## PROBLEM
The entries below must be copied exactly as they are.

--- RECORDS FOR PROCESSING Enclosed Below ---

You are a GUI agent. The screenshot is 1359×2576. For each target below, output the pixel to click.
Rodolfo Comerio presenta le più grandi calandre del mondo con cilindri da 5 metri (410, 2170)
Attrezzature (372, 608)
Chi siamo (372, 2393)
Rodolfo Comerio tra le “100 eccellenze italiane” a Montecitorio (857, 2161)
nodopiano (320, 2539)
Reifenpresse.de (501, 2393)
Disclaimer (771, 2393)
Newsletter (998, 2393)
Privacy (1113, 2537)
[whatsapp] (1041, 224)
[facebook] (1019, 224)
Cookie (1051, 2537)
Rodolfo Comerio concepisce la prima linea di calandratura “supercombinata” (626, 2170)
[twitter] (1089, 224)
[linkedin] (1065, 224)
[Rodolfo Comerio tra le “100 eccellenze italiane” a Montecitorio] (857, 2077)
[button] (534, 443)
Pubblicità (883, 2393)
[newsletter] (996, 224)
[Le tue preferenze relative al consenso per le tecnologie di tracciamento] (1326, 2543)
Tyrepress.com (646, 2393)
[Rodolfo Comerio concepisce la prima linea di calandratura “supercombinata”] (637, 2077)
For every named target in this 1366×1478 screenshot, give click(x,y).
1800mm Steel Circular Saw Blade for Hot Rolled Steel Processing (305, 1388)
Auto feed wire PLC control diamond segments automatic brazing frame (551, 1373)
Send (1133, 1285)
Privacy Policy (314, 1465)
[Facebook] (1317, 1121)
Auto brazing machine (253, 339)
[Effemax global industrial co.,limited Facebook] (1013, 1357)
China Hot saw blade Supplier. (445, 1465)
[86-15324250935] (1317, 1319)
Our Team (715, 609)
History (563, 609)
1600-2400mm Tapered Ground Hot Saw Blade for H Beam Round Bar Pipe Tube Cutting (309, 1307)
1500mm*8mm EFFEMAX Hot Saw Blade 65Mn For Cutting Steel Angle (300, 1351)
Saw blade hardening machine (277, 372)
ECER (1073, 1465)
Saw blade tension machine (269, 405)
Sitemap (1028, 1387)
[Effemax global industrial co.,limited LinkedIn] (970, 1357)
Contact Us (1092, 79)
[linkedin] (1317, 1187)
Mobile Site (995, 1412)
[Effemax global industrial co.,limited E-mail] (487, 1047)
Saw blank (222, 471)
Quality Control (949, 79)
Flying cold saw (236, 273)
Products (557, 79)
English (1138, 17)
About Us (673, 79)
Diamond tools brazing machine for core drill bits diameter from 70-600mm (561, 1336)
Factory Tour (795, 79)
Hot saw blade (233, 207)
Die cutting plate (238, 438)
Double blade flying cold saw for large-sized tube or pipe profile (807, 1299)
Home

--- End of Enclosed RECORDS FOR PROCESSING ---

## ANSWER SPACE
You are a GUI agent. The screenshot is 1359×2576. For each target below, output the pixel to click.
Rodolfo Comerio presenta le più grandi calandre del mondo con cilindri da 5 metri (410, 2170)
Attrezzature (372, 608)
Chi siamo (372, 2393)
Rodolfo Comerio tra le “100 eccellenze italiane” a Montecitorio (857, 2161)
nodopiano (320, 2539)
Reifenpresse.de (501, 2393)
Disclaimer (771, 2393)
Newsletter (998, 2393)
Privacy (1113, 2537)
[whatsapp] (1041, 224)
[facebook] (1019, 224)
Cookie (1051, 2537)
Rodolfo Comerio concepisce la prima linea di calandratura “supercombinata” (626, 2170)
[twitter] (1089, 224)
[linkedin] (1065, 224)
[Rodolfo Comerio tra le “100 eccellenze italiane” a Montecitorio] (857, 2077)
[button] (534, 443)
Pubblicità (883, 2393)
[newsletter] (996, 224)
[Le tue preferenze relative al consenso per le tecnologie di tracciamento] (1326, 2543)
Tyrepress.com (646, 2393)
[Rodolfo Comerio concepisce la prima linea di calandratura “supercombinata”] (637, 2077)
For every named target in this 1366×1478 screenshot, give click(x,y).
1800mm Steel Circular Saw Blade for Hot Rolled Steel Processing (305, 1388)
Auto feed wire PLC control diamond segments automatic brazing frame (551, 1373)
Send (1133, 1285)
Privacy Policy (314, 1465)
[Facebook] (1317, 1121)
Auto brazing machine (253, 339)
[Effemax global industrial co.,limited Facebook] (1013, 1357)
China Hot saw blade Supplier. (445, 1465)
[86-15324250935] (1317, 1319)
Our Team (715, 609)
History (563, 609)
1600-2400mm Tapered Ground Hot Saw Blade for H Beam Round Bar Pipe Tube Cutting (309, 1307)
1500mm*8mm EFFEMAX Hot Saw Blade 65Mn For Cutting Steel Angle (300, 1351)
Saw blade hardening machine (277, 372)
ECER (1073, 1465)
Saw blade tension machine (269, 405)
Sitemap (1028, 1387)
[Effemax global industrial co.,limited LinkedIn] (970, 1357)
Contact Us (1092, 79)
[linkedin] (1317, 1187)
Mobile Site (995, 1412)
[Effemax global industrial co.,limited E-mail] (487, 1047)
Saw blank (222, 471)
Quality Control (949, 79)
Flying cold saw (236, 273)
Products (557, 79)
English (1138, 17)
About Us (673, 79)
Diamond tools brazing machine for core drill bits diameter from 70-600mm (561, 1336)
Factory Tour (795, 79)
Hot saw blade (233, 207)
Die cutting plate (238, 438)
Double blade flying cold saw for large-sized tube or pipe profile (807, 1299)
Home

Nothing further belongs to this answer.